Promessa de campanha: Bolsonaro altera regras para dificultar pagamento de contribuição sindical

Presidente assinou medida provisória que impede desconto em folha; pagamento terá que ser via boleto.

BRASÍLIA – As contribuições financeiras de trabalhadores para seus sindicatos não poderão mais ser descontadas diretamente dos salários e terão, a partir de agora, que ser pagas exclusivamente por boleto bancário.

Essa nova regra está prevista em uma medida provisória assinada pelo presidente Jair Bolsonaro e pelo ministro da Economia, Paulo Guedes, publicada em edição extra do “Diário Oficial da União” da sexta-feira (1º).

A PARTIR DE AGORA, a contribuição sindical só poderá ser cobrada por boleto.

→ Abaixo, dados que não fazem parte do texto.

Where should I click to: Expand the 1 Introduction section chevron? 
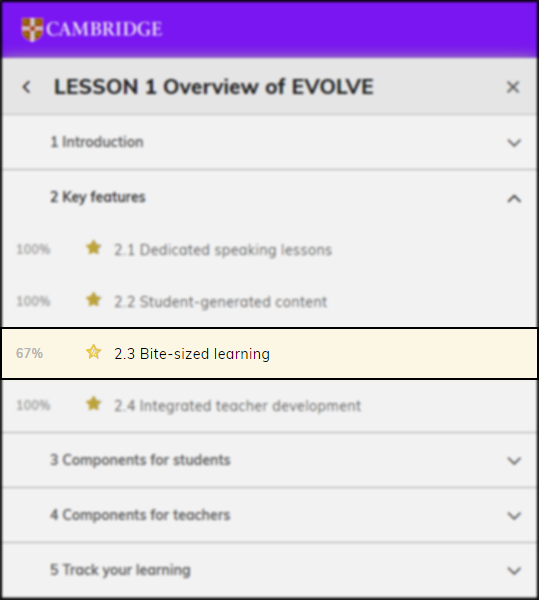click(x=514, y=143)
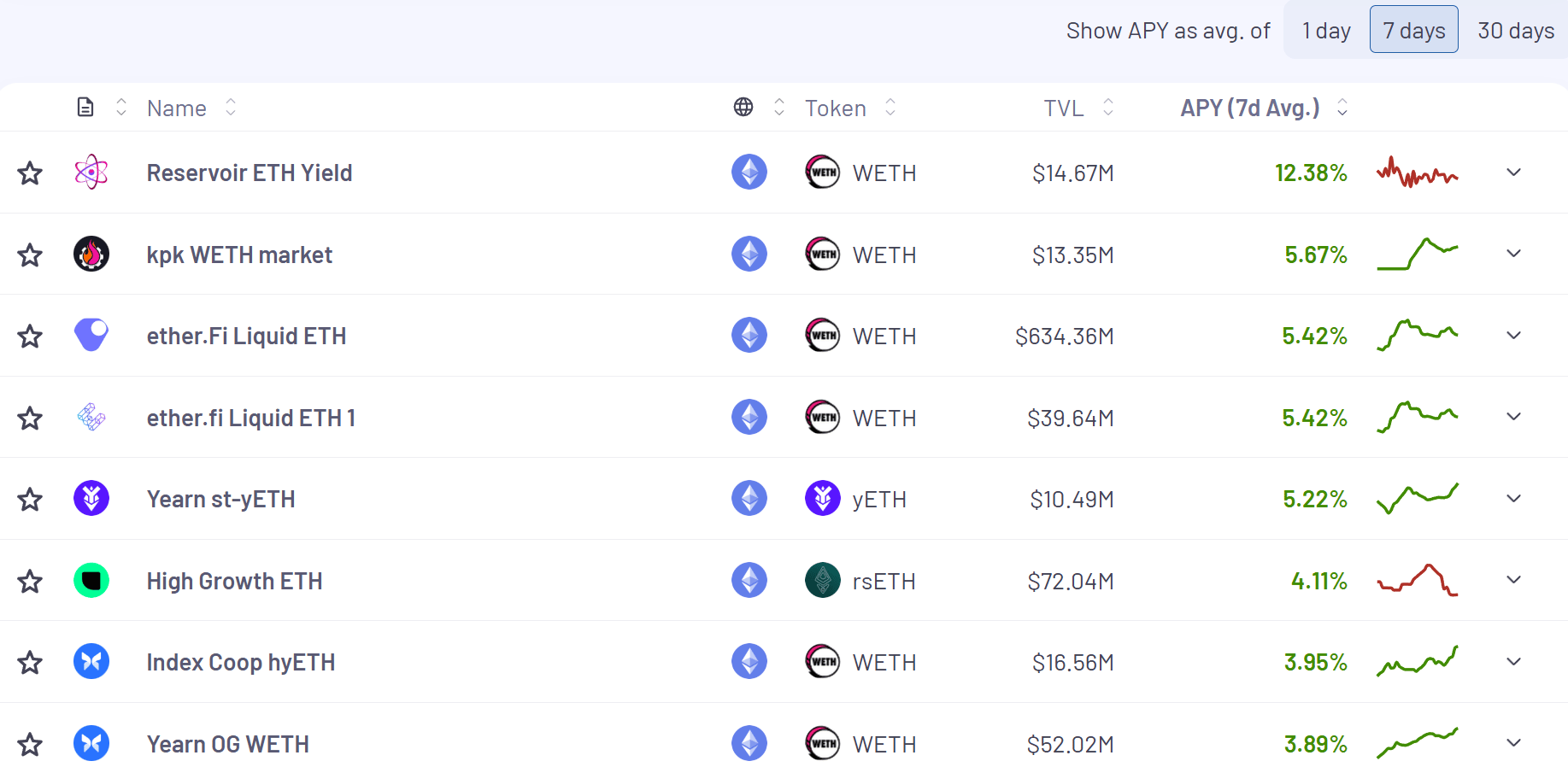Click the Reservoir ETH Yield APY sparkline

1417,173
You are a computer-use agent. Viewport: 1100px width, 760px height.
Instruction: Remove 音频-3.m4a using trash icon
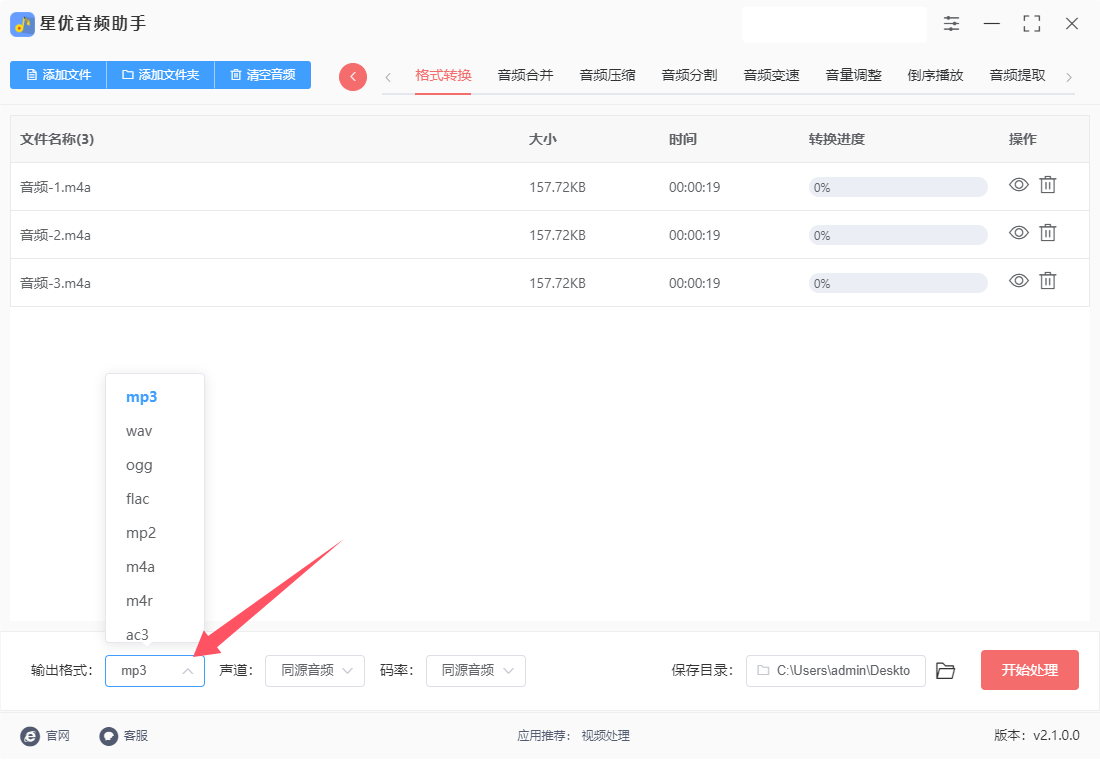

A PARTIR DE AGORA, está proibido o desconto em folha, em todo o País.

A MP lembra que a contribuição sindical é fruto de prévia, expressa e ‘individual’ autorização do trabalhador.

A contribuição sindical já havia deixado de ser obrigatória na reforma trabalhista proposta pelo governo do ex-presidente Michel Temer e aprovada pelo Congresso em 2017. Desde então, os trabalhadores são obrigados a expressar a vontade de contribuir para seu sindicato, mas o desconto continuava sendo feito diretamente do salário pelas empresas, como antes da reforma.
A medida provisória pode dificultar o recolhimento das contribuições pelos sindicatos, que desde a reforma trabalhista perderam arrecadação. No ano passado, no acumulado até setembro, a arrecadação da contribuição sindical despencou 86% em relação ao mesmo período de 2017, passando de R$ 1,9 bilhão para R$ 276 milhões.